栄の北端にあるアネックスビルのエレベータに乗っていた時のことでした。
急いでいる様子の70代と思われる男性に栄の駅までの道を尋ねられました。行き方をお教えすると、「6時半までに三越に行かないかん。」と言われるのです。時計を見るとすでに6時23分。若い子なら走っていけば間に合うのだろうけど、このお年では無理でしょう。しかも外は土砂降りの雨。濡れないように地下街を通って行ったとしたら大回りになって尚無理。とても焦っておられる様子だったので、待たせてはいけない相手との約束なのだな~と心配した私は「このビルの前は頻繁にタクシーが走っています。それに乗って行かれれば、6時半に間に合いますよ。」とお教えしたのです。

するとビックリ!

「今から飲みに行くのに、こんな近いところをタクシーに乗るなんて、あんた常識を考えろ!」と叱ってきたのです。

えええええっっっ!?

「親切にしてもらっておいて、あなたこそ常識を考えなさいよ!」などと言う勇気も私にあるはずもなく、ただ嫌な気分で、ひき逃げにあったような出来事でした。

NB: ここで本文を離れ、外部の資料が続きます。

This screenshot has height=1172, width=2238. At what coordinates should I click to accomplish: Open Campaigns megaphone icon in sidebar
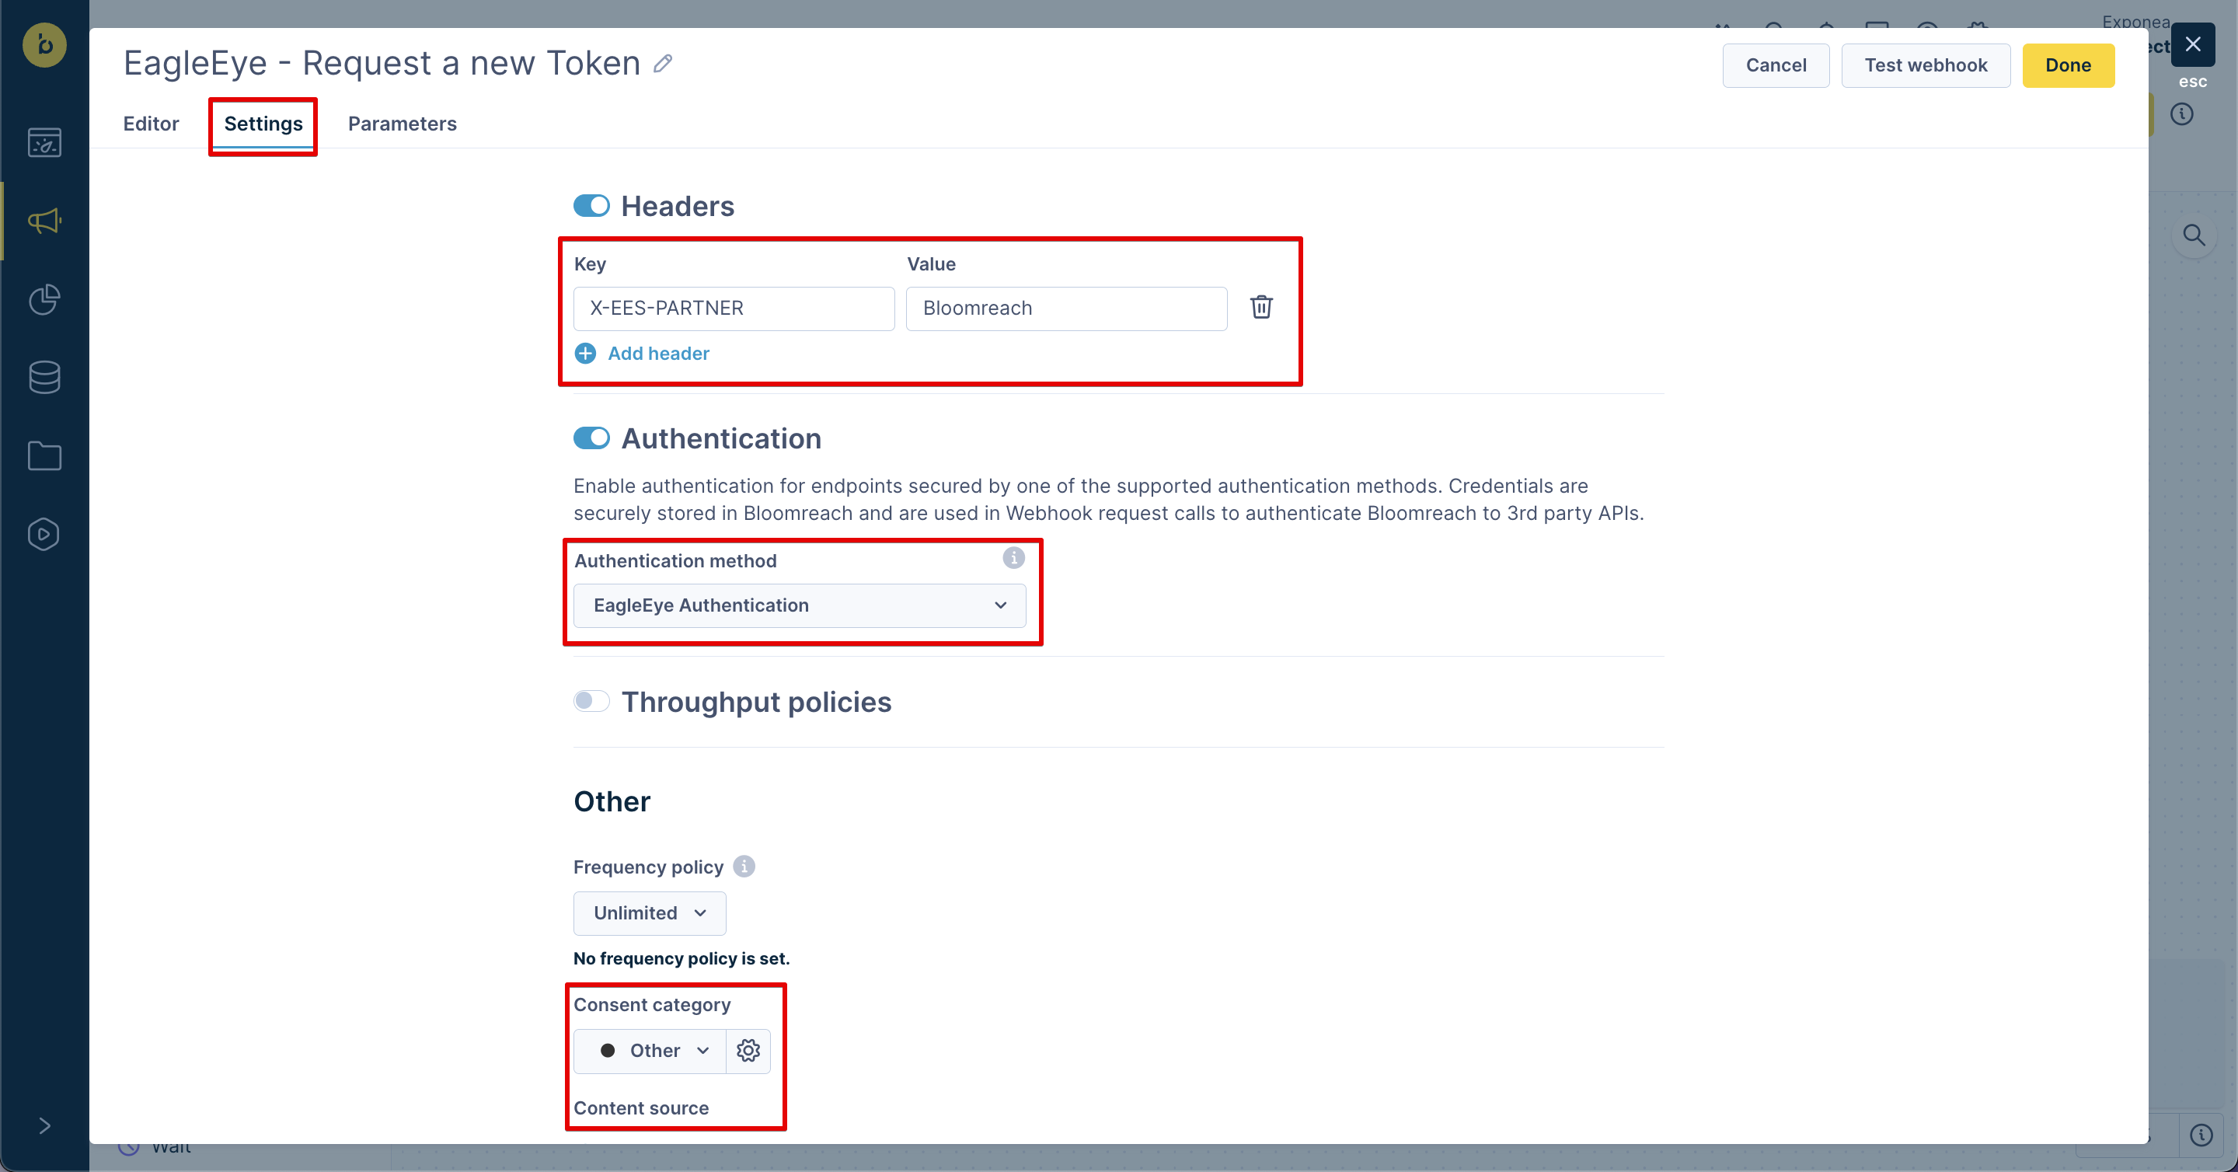(x=44, y=221)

子供の頃、人には親切にしましょう。と習いました。しつけの段階では大人は親切を純粋に教えるのですが、生きていく中で人に裏切られ傷つくことを味わうと、世の中には「恩を仇で返す」という慣用句があることを身を持って学び、警戒して生きることの必要性を身につけるのです。
親切とは親しく、刃物を直にぴったり当てるように、身近に寄り添う意味でできた言葉だそうです。どうやら私は寄り添う相手を間違えたようですね(笑)。

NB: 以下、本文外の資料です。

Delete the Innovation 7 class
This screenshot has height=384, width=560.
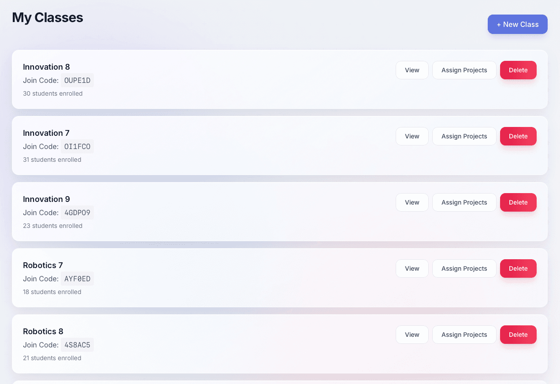[518, 136]
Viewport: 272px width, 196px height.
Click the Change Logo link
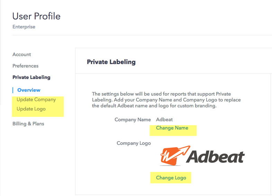point(171,178)
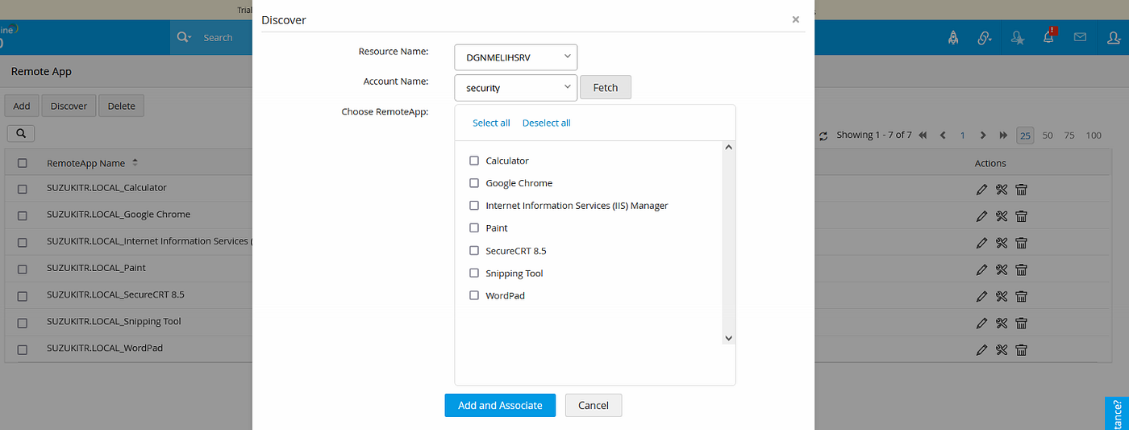Click the RemoteApp list scrollbar down arrow

pyautogui.click(x=728, y=338)
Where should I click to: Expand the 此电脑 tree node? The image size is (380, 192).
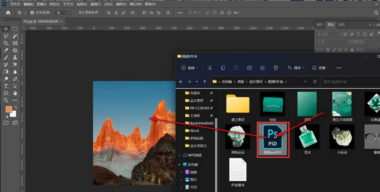point(180,164)
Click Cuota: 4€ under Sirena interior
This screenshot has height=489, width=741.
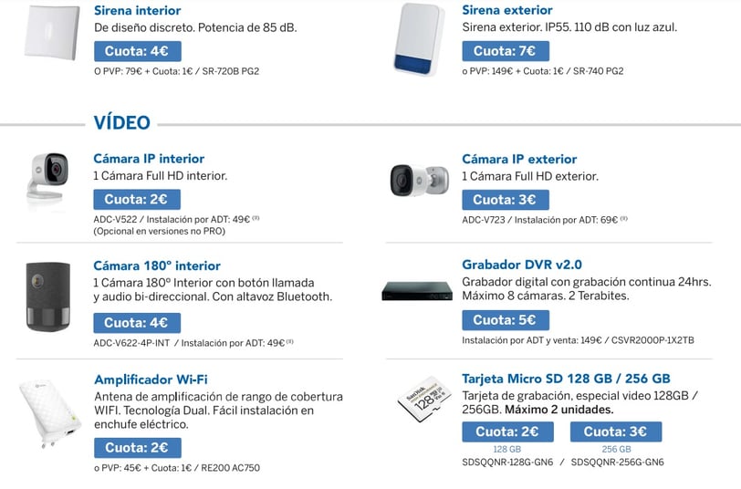point(138,51)
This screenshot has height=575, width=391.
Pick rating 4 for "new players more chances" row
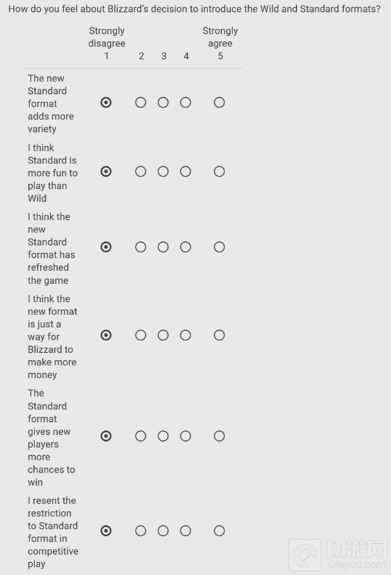tap(185, 436)
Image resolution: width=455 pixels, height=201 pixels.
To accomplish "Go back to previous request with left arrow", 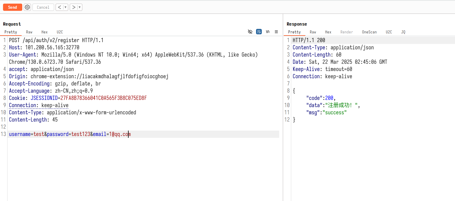I will [60, 7].
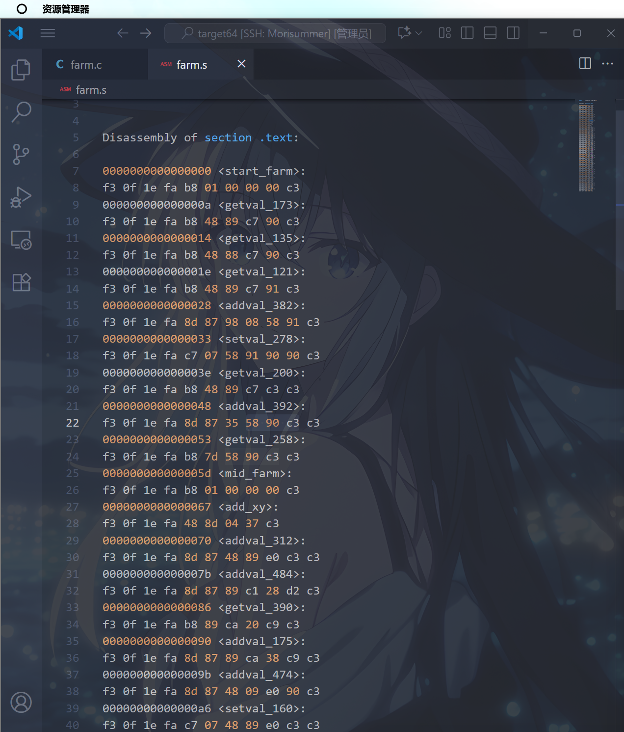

さて、30代40代のエネルギッシュにバリバリと仕事にプライベートに血気盛んだった頃を過ぎ、最近は少々気持ちがスローになり、出来ることなら揉め事も争いごともなく、多少のことは目を瞑って穏やかに生きたいと思うようになってきました。すると世の中にこの心境にピタリと当てはまる慣用句があることを知ったのです。

「仇を恩で報いる」

うらみのある者にかえって情けを持って恩を施す。という意味だそうです。
受け取り方は諸説色々あるとは思いますが、私はこう捉えます。
憎い相手を恨み続けて自分の心をいつまでもかき乱すのではなく、気の毒な人だと情け心を持つことだと。人を許すことは、実は自分を楽にすることかもしれませんね(笑)。

気負わず、焦らず、穏やかに。
さあ、今日も元気を出して、絶好調で!

(2018年08月20日)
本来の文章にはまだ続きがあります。